Я подождала, пока Уолтер снимет пиджак, и аккуратно повесила его на спинку стула. Заметив, что он по-прежнему ждет ответа, виновато переступила с ноги на ногу.
– Уолтер, тебе не понять…
– Ты так думаешь? Тогда хотя бы попробуй объяснить.
– Вмешательство полиции не исправит ситуацию, а только ухудшит.
– Каким образом?
– Спроси у Молли.
Лицо Уолтера окаменело. Мучительное сожаление акулой вгрызлось в мои многострадальные внутренности, но я напомнила себе, что актер обязан уметь держать паузу, иначе грош ему цена.

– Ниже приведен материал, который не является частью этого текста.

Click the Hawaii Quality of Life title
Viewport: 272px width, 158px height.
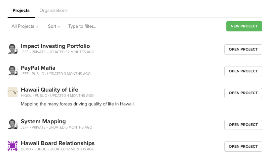tap(50, 90)
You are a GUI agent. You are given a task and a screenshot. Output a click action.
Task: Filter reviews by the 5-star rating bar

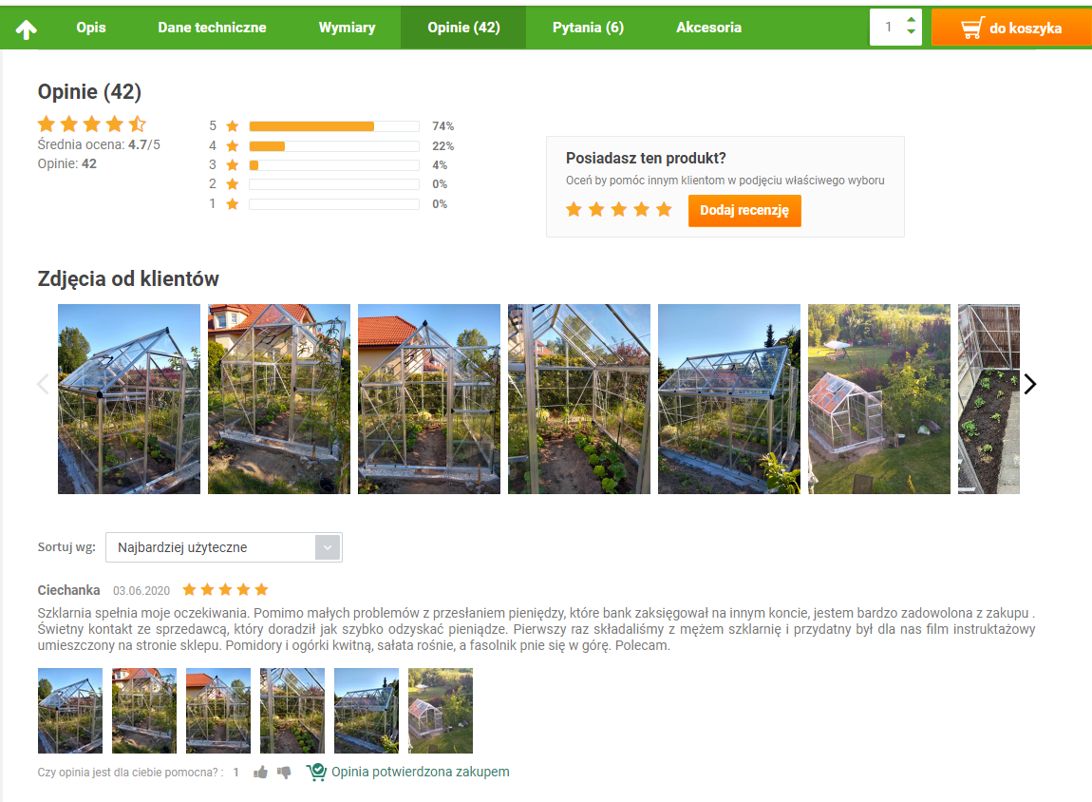click(333, 126)
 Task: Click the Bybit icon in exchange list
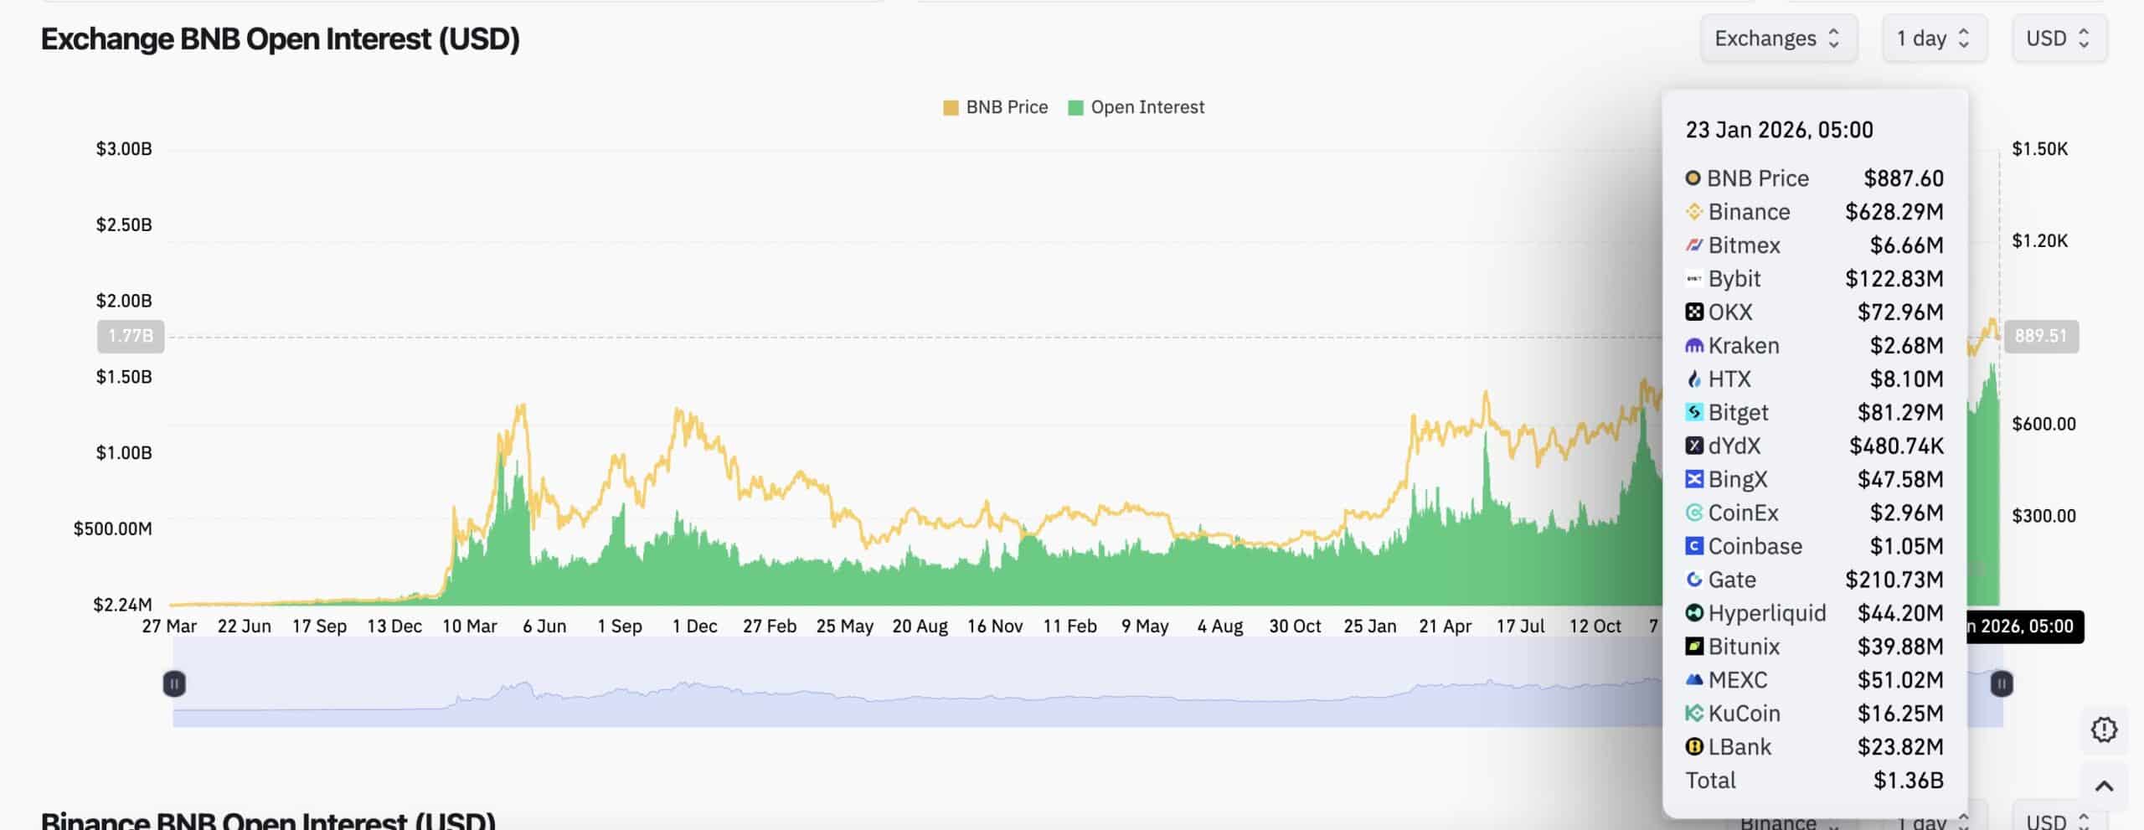1693,279
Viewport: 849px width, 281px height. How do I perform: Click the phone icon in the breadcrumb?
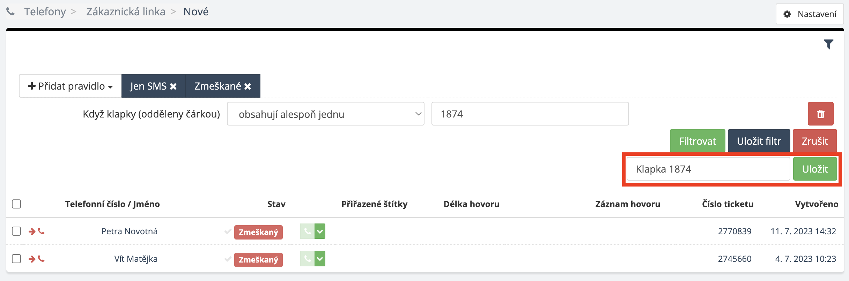click(x=11, y=12)
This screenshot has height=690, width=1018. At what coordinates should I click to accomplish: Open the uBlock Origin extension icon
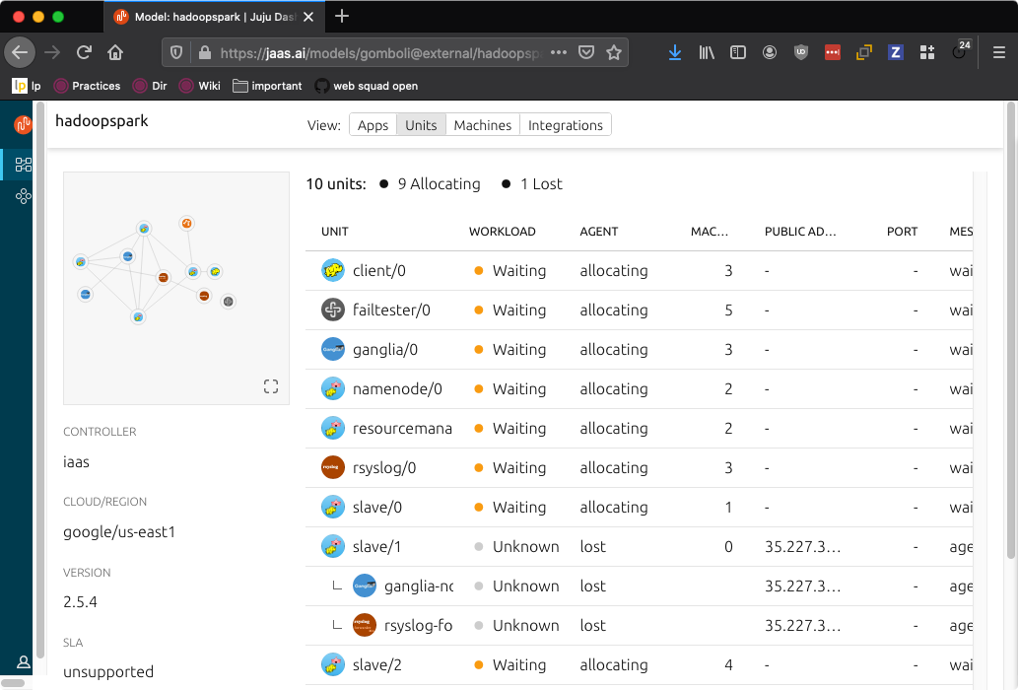[801, 52]
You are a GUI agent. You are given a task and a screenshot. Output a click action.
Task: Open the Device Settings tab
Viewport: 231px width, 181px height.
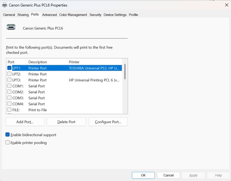pos(115,15)
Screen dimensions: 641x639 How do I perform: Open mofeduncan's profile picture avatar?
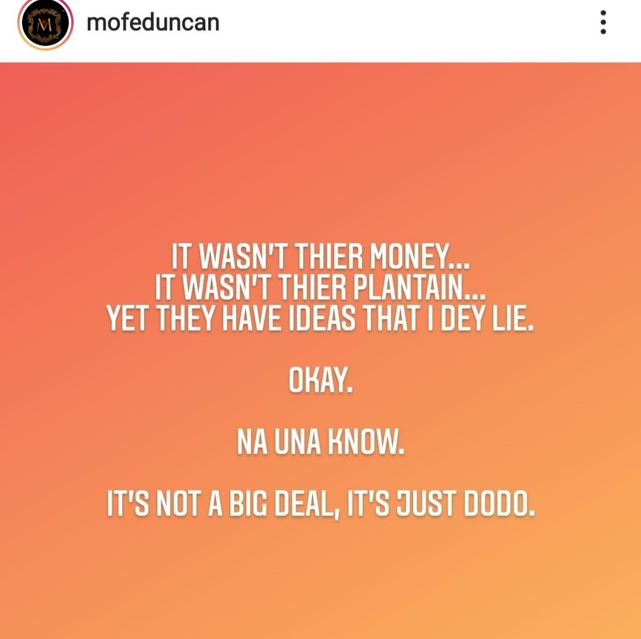pos(45,24)
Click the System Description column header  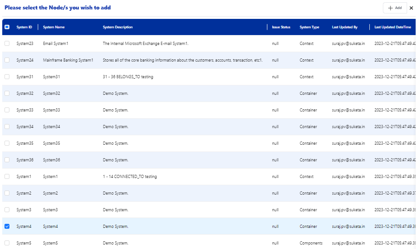click(118, 27)
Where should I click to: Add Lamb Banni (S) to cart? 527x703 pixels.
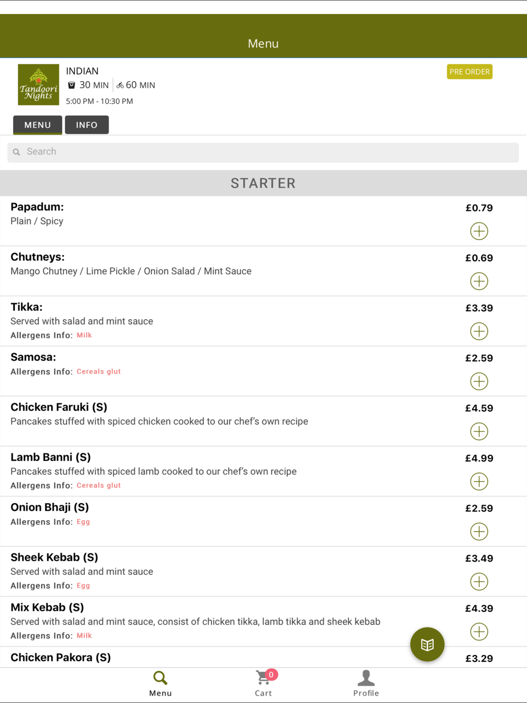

Уолтер отвел взгляд и пробормотал извинение, но долго тешиться победой мне не пришлось: он вышел, больше не обращая на меня никакого внимания. Только когда хлопнула, закрываясь, дверь его комнаты, я сообразила, что стою затаив дыхание.
– Вот дьявольщина!
Бог знает почему, я повернулась к каминной полке – ко всем этим заботливо обрамленным фотографиям, среди которых не было ни единого фото жены Уолтера. Впервые мне пришло в голову, что в этих упорных попытках уберечь меня от опасности речь идет не только обо мне, а может даже, и вообще не обо мне. Что спасает он вовсе не меня, а нечто очень важное, что я невольно олицетворяю собой.
Вот тебе и раз.
Мне вообще не следовало тут находиться. Мне бы обналичить чек и смыться куда подальше – например, в Лас-Вегас. Или в любое другое место, где легко затеряться и где не нужно втягивать в свою личную драму посторонних. Где можно даже вообще забыть о личной драме. Вычеркнуть ее из своей жизни и заняться наконец чем-нибудь стоящим. Надо срочно собирать вещи.
Я повернулась… и наткнулась на Уолтера, стоявшего прямо у меня за спиной.
По уже сложившейся идиотской традиции мы долго стояли в молчании, желая и не решаясь высказать то, о чем думаем. Уолтер переоделся. Теперь на нем были новенькие джинсы и чистая, отглаженная майка с надписью «Гарвард, юридический факультет». Я так старательно изучала эту надпись, что она навечно отпечаталась в моей памяти.